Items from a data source
----------------------------------------

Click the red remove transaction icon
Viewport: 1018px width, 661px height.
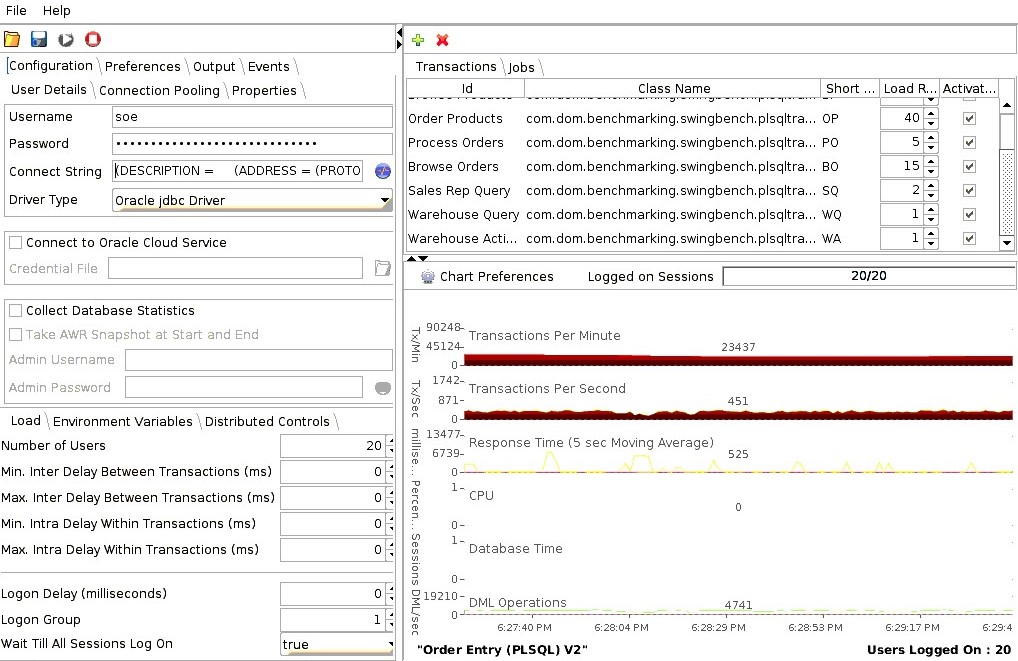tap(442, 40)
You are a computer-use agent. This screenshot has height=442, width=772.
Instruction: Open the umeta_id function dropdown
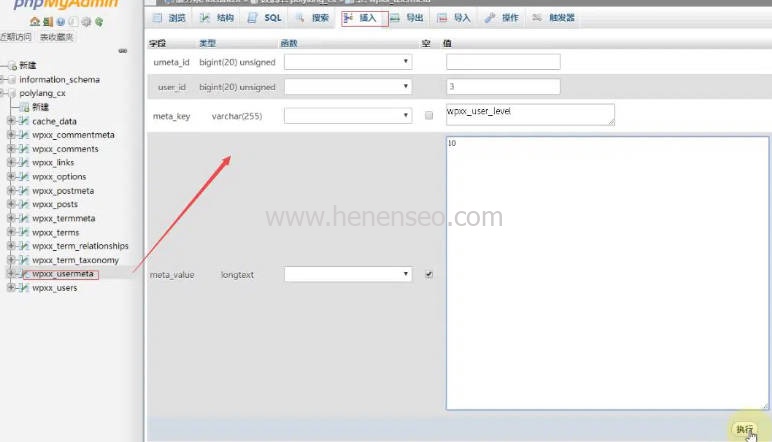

----------------------------------------

INSTRUCTIONS TO FOLLOW
Extract every line of the items above that contains the string "height", matching case exactly.

CORRECT ANSWER
Viewport: 1018px width, 661px height.
You are a computer-use agent. This screenshot has height=442, width=772.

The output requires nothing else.